(TASK ITEM) Lines with the word "computer" in them must be copied from the records below.

[Dataset items]
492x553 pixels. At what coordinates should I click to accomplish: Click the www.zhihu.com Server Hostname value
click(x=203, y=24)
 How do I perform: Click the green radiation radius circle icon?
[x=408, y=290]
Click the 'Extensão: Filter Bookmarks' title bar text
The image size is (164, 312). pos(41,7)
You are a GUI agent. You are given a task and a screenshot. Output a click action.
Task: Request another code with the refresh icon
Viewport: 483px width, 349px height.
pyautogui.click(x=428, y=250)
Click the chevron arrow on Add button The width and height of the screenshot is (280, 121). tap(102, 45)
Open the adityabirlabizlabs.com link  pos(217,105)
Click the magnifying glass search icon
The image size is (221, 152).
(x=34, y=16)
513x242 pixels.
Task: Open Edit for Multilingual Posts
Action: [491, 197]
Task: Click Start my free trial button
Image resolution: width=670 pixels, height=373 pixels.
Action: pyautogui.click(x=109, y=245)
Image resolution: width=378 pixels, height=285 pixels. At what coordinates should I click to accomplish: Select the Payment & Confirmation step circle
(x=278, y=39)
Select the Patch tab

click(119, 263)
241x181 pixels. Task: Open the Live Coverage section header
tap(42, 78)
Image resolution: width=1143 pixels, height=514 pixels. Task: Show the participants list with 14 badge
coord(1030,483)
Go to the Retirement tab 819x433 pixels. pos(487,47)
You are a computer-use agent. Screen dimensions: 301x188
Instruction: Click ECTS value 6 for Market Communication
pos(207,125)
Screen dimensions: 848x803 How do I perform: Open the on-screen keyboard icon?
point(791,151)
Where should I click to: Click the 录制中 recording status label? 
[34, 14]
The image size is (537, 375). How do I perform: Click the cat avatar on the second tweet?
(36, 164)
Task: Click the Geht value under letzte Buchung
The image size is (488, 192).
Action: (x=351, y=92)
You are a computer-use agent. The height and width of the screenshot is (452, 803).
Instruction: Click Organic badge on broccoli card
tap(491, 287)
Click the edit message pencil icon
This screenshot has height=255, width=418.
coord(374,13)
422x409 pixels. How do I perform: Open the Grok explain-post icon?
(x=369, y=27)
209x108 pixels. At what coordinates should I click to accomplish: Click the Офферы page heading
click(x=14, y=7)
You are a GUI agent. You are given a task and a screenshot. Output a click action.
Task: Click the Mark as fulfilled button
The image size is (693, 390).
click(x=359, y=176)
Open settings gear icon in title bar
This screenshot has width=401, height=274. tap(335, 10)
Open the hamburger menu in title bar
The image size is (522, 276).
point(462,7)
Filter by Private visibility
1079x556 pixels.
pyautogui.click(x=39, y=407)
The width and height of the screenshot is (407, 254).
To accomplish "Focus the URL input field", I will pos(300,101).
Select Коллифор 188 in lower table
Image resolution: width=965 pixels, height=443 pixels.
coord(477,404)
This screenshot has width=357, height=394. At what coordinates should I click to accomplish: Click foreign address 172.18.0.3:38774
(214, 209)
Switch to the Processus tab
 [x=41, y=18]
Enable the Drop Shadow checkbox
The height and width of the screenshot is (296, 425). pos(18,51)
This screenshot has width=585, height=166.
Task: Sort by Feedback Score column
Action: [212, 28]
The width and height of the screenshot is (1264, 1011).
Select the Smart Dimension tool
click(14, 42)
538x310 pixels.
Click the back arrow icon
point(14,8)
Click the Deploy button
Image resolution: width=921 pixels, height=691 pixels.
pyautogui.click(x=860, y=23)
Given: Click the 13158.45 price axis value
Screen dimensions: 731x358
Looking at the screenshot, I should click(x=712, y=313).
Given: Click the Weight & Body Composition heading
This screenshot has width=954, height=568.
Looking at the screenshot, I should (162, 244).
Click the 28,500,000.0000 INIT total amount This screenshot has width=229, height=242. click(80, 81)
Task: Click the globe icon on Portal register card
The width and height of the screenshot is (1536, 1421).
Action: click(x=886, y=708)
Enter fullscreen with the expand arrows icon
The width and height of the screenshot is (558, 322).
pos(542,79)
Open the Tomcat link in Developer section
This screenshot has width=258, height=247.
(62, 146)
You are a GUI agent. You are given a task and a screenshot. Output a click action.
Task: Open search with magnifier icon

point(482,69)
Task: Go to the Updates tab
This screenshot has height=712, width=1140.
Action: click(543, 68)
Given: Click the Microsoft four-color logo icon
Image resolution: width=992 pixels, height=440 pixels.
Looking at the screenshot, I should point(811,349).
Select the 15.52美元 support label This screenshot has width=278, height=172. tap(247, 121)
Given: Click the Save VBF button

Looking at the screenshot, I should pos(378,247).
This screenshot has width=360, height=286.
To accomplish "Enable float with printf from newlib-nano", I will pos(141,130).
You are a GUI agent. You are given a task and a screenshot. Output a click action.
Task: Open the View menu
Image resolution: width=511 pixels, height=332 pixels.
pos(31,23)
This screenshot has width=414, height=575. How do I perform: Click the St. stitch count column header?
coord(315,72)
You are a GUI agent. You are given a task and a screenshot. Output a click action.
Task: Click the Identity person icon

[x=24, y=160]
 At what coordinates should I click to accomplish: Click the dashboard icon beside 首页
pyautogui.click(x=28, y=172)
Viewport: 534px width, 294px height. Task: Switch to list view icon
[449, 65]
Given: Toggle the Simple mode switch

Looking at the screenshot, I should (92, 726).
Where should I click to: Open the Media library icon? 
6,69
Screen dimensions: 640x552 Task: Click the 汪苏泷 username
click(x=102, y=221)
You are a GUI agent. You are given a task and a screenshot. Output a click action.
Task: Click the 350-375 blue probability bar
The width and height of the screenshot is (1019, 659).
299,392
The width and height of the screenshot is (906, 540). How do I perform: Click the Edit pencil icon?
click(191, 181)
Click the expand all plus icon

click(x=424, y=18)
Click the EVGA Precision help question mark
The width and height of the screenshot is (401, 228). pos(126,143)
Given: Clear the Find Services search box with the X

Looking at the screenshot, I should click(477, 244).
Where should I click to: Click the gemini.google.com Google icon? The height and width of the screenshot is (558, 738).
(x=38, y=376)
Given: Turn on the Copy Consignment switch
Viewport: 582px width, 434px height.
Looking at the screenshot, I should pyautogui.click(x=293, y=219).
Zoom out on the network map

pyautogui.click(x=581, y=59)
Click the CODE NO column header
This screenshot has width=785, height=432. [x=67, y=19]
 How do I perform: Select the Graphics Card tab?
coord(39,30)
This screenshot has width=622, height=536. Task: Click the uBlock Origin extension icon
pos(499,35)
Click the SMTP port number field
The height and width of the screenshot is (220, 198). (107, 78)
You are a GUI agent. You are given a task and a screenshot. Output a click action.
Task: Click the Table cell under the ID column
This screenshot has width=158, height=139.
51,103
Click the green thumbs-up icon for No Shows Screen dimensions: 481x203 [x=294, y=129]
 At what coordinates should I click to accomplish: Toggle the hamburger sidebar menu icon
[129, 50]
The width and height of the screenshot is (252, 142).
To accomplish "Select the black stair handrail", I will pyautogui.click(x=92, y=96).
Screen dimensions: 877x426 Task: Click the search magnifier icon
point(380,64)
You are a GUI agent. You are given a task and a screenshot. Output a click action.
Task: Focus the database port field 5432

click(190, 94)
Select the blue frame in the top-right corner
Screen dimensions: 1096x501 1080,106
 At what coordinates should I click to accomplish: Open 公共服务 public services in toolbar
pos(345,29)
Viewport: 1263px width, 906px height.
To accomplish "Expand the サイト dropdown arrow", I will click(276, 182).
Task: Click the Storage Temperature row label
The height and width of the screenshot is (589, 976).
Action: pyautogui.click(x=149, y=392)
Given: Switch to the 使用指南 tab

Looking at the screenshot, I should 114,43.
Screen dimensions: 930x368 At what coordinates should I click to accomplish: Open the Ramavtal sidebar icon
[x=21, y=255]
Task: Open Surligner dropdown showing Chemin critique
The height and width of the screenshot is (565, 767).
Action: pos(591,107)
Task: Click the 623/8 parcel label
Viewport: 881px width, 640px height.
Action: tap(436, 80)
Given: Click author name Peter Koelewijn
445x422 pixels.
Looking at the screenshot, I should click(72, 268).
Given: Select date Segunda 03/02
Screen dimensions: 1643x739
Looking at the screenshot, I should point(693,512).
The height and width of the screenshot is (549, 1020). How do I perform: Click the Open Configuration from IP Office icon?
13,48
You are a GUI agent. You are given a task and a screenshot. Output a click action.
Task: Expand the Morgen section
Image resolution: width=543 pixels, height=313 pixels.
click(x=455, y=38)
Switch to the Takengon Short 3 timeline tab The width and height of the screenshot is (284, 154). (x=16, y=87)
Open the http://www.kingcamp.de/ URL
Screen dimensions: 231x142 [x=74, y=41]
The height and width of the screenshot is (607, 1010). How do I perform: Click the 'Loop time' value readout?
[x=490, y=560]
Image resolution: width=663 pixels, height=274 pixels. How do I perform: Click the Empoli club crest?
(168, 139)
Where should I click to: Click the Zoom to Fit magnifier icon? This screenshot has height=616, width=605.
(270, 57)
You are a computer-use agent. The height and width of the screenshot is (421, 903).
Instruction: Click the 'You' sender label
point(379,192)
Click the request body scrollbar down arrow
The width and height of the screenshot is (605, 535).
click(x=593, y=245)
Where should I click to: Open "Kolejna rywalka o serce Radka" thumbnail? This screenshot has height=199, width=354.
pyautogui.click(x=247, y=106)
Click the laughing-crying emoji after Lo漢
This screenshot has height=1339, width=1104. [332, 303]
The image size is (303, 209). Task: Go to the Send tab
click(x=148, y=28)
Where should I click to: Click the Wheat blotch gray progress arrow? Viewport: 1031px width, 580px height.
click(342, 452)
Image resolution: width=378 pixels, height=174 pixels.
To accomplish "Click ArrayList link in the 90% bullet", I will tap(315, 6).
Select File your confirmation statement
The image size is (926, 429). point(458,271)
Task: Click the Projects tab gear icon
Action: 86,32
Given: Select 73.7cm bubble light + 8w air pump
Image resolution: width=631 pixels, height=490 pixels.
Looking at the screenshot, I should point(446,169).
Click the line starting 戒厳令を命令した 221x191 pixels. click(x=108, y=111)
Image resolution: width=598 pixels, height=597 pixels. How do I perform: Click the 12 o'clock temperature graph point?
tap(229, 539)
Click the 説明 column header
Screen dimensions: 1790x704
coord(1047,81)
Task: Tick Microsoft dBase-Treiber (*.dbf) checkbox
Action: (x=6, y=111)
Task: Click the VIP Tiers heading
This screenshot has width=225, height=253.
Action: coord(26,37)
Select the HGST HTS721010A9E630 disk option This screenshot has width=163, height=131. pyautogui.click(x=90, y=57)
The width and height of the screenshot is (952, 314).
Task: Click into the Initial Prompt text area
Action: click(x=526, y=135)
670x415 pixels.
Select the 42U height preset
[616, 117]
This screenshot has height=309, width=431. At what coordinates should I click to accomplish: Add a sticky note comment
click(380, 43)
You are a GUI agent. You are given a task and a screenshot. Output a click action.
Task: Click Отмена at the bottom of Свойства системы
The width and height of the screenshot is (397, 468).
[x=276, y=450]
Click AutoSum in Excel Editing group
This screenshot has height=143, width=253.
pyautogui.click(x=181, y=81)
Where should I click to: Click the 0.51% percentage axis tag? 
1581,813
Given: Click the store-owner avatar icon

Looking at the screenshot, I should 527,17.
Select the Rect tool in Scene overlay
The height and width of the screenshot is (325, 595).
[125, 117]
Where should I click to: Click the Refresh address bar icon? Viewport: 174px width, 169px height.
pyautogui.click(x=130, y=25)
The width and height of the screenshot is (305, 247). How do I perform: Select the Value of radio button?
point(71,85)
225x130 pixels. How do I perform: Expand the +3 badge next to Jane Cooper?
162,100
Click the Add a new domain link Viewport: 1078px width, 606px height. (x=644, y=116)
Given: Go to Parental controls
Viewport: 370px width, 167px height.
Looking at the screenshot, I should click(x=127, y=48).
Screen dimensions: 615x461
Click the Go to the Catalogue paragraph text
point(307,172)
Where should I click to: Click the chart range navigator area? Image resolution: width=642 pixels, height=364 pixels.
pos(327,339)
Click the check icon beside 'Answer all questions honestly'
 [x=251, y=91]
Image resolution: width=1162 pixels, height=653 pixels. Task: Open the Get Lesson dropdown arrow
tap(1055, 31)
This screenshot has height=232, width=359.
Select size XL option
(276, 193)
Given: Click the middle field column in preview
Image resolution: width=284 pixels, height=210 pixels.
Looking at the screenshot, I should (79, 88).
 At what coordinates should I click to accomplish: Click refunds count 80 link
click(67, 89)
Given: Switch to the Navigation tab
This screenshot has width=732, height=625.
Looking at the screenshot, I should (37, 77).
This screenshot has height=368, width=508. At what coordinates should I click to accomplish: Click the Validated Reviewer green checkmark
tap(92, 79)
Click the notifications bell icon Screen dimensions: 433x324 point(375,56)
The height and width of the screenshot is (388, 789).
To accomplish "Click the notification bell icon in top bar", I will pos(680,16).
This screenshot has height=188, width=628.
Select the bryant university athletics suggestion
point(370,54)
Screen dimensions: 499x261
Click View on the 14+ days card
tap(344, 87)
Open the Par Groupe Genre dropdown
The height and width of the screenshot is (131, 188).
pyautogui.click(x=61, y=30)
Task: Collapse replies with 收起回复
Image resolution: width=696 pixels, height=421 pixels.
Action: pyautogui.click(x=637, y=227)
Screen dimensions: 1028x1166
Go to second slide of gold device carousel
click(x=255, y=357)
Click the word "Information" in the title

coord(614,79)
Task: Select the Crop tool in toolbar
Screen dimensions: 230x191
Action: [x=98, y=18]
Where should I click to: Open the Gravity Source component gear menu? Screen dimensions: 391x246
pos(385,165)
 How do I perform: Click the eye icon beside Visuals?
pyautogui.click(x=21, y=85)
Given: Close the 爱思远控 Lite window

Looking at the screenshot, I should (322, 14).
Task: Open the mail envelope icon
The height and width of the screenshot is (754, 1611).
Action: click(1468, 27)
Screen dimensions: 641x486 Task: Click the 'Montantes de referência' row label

(EXERCISE ANSWER)
You are a computer-use agent. Screen dimensions: 301x188
You are a computer-use agent. The height and width of the screenshot is (452, 803).
You are a computer-use agent. The height and width of the screenshot is (421, 903).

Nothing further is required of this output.